Turn the items, from the line containing "You are a computer-use agent." through the end of the items, into a Markdown table with the columns Row and Line, skipping blank lines and leaving out the pictures.

-- start --

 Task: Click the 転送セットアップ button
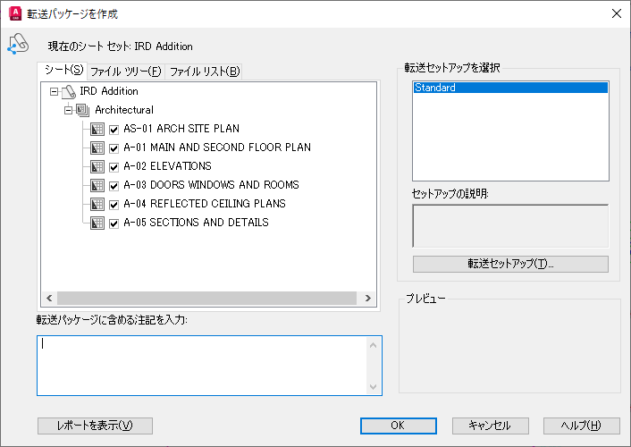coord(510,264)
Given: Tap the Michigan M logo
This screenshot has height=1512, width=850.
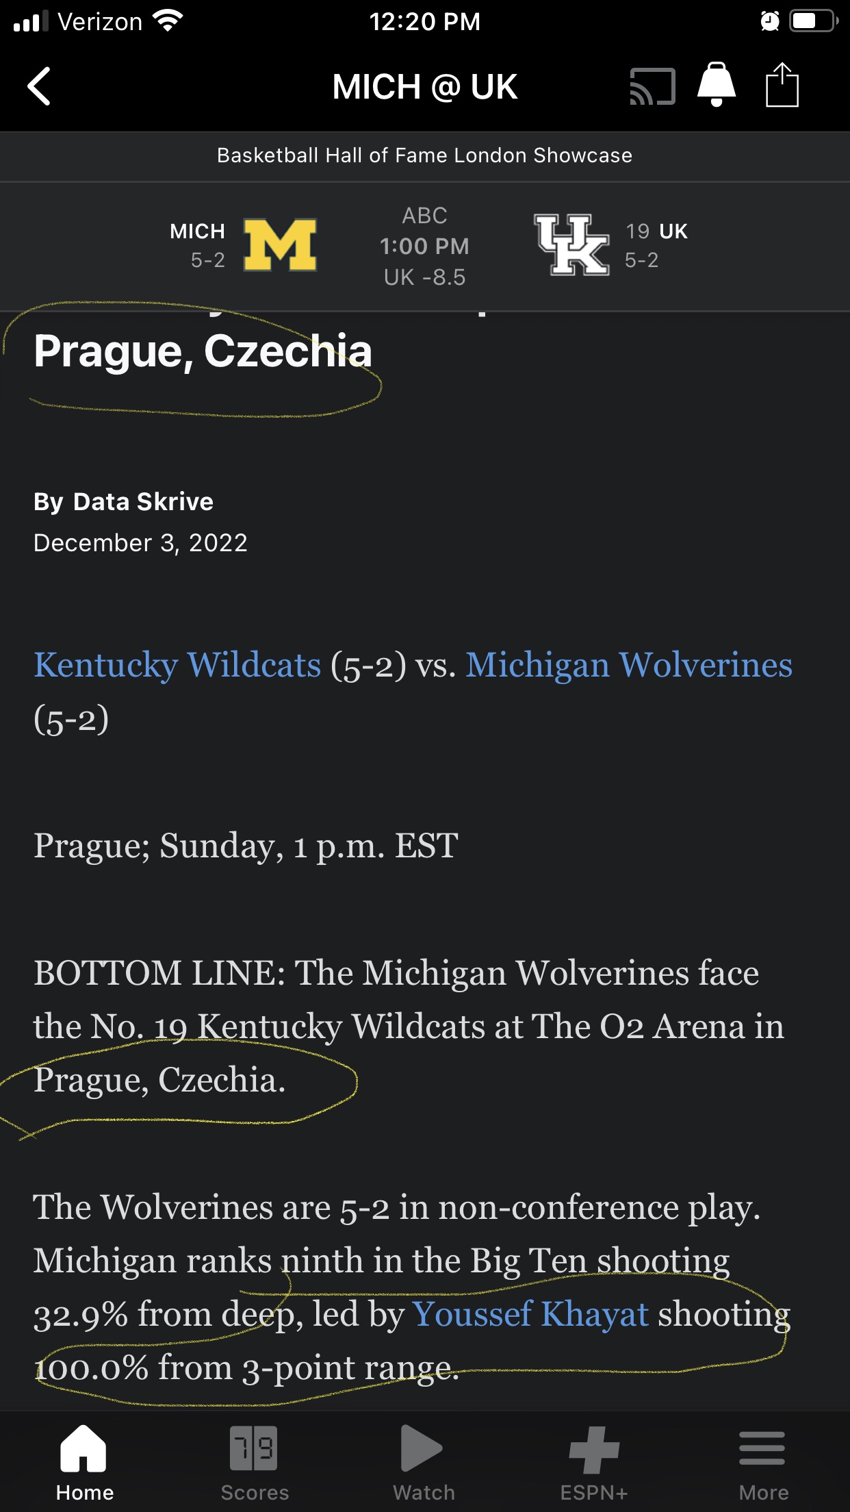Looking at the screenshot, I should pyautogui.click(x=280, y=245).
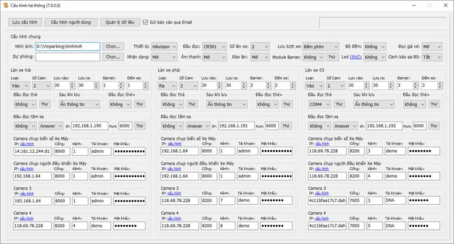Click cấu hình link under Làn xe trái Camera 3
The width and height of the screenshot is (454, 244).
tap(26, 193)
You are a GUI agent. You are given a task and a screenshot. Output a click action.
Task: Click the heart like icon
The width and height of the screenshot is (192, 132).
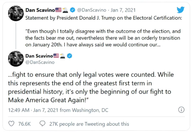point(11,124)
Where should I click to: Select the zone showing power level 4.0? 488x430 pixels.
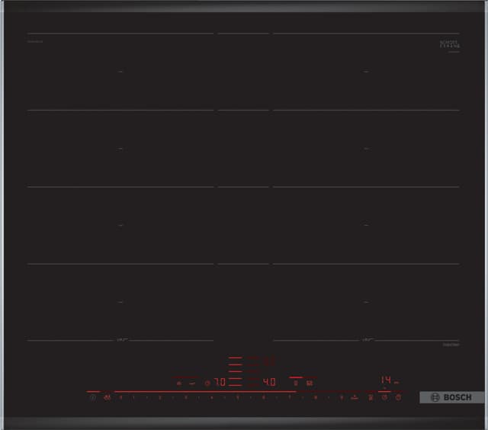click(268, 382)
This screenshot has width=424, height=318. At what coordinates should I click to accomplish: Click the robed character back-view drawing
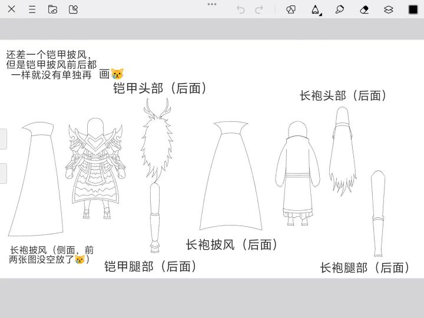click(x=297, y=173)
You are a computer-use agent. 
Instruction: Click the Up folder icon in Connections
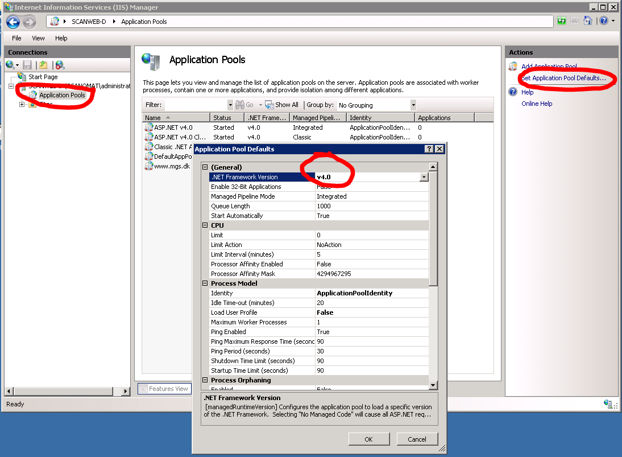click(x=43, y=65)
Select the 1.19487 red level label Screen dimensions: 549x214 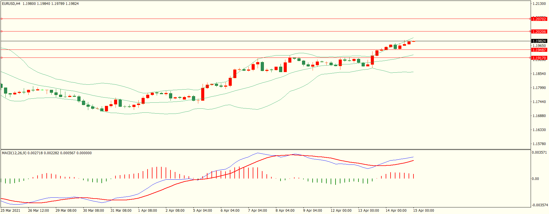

-- end --

- RESPONSE TO THIS EXERCISE:
| Row | Line |
|---|---|
| 1 | You are a computer-use agent.  |
| 2 | Instruction: Click the Up folder icon in Connections |
| 3 | click(x=43, y=65) |
| 4 | Select the 1.19487 red level label Screen dimensions: 549x214  |